▶ **Problem statement**
Return the items verbatim, beginning at the first line and stopping after the line that contains "pyautogui.click(x=618, y=177)".
─── Given records
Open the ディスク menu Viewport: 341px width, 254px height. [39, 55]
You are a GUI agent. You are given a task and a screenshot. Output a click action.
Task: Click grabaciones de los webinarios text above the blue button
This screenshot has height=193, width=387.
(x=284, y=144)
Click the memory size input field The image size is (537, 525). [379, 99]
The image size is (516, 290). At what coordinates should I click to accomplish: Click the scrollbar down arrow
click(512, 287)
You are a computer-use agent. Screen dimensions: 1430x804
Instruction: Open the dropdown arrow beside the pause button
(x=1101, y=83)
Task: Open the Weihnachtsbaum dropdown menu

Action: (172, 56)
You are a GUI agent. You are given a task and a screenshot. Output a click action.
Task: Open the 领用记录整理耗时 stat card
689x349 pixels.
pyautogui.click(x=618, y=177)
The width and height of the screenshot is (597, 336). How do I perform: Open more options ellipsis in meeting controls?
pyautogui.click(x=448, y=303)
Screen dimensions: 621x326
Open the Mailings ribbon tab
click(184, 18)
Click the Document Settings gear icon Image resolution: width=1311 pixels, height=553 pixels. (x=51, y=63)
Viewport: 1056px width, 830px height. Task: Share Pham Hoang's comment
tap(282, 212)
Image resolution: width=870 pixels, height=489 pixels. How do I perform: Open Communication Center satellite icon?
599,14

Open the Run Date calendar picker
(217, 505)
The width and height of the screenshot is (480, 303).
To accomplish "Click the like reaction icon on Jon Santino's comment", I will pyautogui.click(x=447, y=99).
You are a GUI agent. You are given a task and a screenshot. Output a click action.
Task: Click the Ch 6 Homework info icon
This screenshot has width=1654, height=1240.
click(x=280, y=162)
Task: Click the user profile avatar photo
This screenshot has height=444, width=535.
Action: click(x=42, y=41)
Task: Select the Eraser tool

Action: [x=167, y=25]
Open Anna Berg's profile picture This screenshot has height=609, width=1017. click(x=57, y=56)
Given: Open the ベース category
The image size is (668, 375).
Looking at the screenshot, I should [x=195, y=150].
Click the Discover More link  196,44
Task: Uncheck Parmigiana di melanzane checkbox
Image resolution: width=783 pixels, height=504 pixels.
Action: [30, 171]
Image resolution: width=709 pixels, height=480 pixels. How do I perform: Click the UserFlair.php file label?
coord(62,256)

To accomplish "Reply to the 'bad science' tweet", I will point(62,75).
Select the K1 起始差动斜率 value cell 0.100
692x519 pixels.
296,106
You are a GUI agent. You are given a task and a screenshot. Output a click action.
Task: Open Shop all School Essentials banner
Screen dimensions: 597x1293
──────
▶ **Task result**
Open the ディスク menu Viewport: 341px width, 254px height. [39, 55]
You are a GUI agent. You are given a task and a screenshot. Output a click action.
Task: Click grabaciones de los webinarios text above the blue button
This screenshot has height=193, width=387.
(x=284, y=144)
Click the memory size input field The image size is (537, 525). [379, 99]
The image size is (516, 290). At what coordinates should I click to accomplish: Click the scrollbar down arrow
click(512, 287)
You are a computer-use agent. Screen dimensions: 1430x804
Instruction: Open the dropdown arrow beside the pause button
(x=1101, y=83)
Task: Open the Weihnachtsbaum dropdown menu

Action: (172, 56)
You are a GUI agent. You are given a task and a screenshot. Output a click action.
Task: Open the 领用记录整理耗时 stat card
689x349 pixels.
pyautogui.click(x=618, y=177)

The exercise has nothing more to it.